Une piscine, un après-midi d’été, un drame. Comment se reconstruire suite à la disparition d’une fille, d’une sœur ? Mamá, mamá, mamá tente de répondre à cette question dans un court film empreint de toute la tradition du réalisme magique argentin. Les couleurs sont froides et diluées, pour rappeler ces après-midi d’été qui se languissent. Erín est toujours présente malgré son absence, elle nous prend par la main pour nous aider à traverser ce deuil qui n’est pas le nôtre.

 

Le script a gagné le prix Opera Prima 2017 de l'INCAA et a concouru à la Berlinade 2020 dans la catégorie Generation Kplus. Pourtant, force est de constater que le film ne parvient pas à toucher le spectateur. Celui-ci se retrouve quelque peu perdu entre les flashbacks et les retours dans le présent. La douleur de la mère, violente, reste dans les clichés et ne parvient pas à émouvoir. L’esthétique est toutefois intéressante ; la mort d’une sœur appelle le début de la vie d’une autre qui pense être enceinte en voyant le sang couler entre ses jambes pour la première fois. S’en suit un rituel où l’enfant qui n’adviendra pas est enterré : la culotte tâchée de sang se retrouve ensevelie sous terre.
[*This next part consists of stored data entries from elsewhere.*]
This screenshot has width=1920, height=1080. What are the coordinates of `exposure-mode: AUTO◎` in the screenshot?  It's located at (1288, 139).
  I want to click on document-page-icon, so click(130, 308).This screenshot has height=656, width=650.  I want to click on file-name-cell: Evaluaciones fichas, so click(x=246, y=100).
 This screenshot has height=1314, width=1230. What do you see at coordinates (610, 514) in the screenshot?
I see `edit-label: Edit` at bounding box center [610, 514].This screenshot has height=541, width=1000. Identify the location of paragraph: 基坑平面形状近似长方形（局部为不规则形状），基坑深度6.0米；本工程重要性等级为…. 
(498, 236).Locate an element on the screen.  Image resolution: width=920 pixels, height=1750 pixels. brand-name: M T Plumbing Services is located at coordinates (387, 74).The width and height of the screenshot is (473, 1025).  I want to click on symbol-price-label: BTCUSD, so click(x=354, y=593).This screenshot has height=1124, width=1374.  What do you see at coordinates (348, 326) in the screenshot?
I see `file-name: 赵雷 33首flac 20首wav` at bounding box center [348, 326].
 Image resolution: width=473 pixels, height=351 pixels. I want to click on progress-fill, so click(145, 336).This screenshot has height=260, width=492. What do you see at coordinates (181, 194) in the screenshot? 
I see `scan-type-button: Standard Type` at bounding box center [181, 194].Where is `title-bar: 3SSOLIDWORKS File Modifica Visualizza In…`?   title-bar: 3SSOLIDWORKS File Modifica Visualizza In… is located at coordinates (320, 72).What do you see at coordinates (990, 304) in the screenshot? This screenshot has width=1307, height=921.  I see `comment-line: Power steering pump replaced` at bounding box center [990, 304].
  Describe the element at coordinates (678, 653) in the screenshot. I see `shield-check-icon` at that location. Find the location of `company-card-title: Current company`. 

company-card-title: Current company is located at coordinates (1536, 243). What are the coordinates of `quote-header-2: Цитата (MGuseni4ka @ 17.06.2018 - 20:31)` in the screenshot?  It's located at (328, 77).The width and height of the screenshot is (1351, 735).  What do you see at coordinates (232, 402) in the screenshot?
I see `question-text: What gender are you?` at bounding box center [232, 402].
Les protections sont installées autour de la piscine alors que la cousine fait de l’œil à l’ouvrier.

 

Un petit film à hauteur d’enfant, tel un conte, qui tente de partager une vision originale de la mort. Cleo ne comprend pas tous les évènements qui se déroulent sous ses yeux ; ses cousines et ses tantes l’épaulent alors que sa mère s’effondre. Il nous faut lâcher prise pour parvenir à suivre le rythme de ce film qui s’étiole ; accepter de tomber dans un autre espace-temps, une autre perception du monde, une autre vision de la fin de l’enfance et du passage à l’âge adulte, sur l’entraînement aux premiers émois et aux premières expériences. Une période de transition filmée de manière originale, où les personnages ne peuvent parfois pas rester dans le cadre imposé par la caméra. Comme ce film, qui sort totalement du cadre classique de réalisation. Dommage qu’il ne parvienne pas à émouvoir et que les actrices ne sortent pas de certains clichés d’interprétation.